Wyoming’s Legislature is looking at two ways to raise money for maintenance and repair of the state’s roads, a fuel tax increase of 9 cents per gallon and a proposal to charge vehicles for every mile they drive in the state.
The two bills, both sponsored by legislative committees, have both been pre-filed for consideration by lawmakers when they reconvene on Jan. 27 for an eight-day virtual session.
The “road usage charge” bill, House Bill 37, would impose a per-mile tax on vehicles ranging from 1.3 cents per mile for motorcycles and multipurpose vehicle such as all-terrain vehicles to 14.3 cents per mile for semi-trucks with multiple axels.

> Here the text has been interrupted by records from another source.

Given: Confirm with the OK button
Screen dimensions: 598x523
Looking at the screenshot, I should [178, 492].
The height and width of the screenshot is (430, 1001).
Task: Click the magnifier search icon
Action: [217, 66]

The tax for passenger cars would be almost 2.2 cents per mile, while the fee for larger vehicles such as pickups and vans would be almost 2.9 cents per mile.
The fee would be imposed on any vehicle traveling on roads maintained by the state, counties or towns.
The bill, sponsored by the Legislature’s Joint Transportation, Highways and Military Affairs Committee, is designed to offset shortfalls in funding for road repair and maintenance in the state.
According to a fiscal note accompanying the legislation, the fee would bring in about $136.5 million per year for distribution to the state, counties and towns. The cost to administer the program would be about $12.8 million per year, the note said.
Drivers would be required to record the miles they travel on Wyoming roads.
If approved, the bill would impose the road usage fee on top of the state’s existing fuel tax of 24 cents per gallon. It would also allow for an increase of road usage charges should fuel tax income decline.
“As revenue from fuel taxes continues to decline based on increased vehicle fuel mileage and conversion to electric vehicle technology, it is intended that the pay by mile system may eventually replace fuel taxes and be the main funding mechanism to ensure a safe and effective surface transportation system in Wyoming,” the bill said.
The fuel tax increase bill, sponsored by the Legislature’s Joint Revenue Interim Committee, would raise fuel taxes from 24 cents per gallon to 33 cents per gallon on gasoline and diesel, an increase of 37.5%.
According to the fiscal note accompanying House Bill 26, the additional tax would raise $60.3 million, including $40.2 million for the state highway fund and $14.2 million for county road funds.
Also receiving some of the money would be city and town street and alley funds, $5.9 million, and the state’s parks, almost $1.2 million.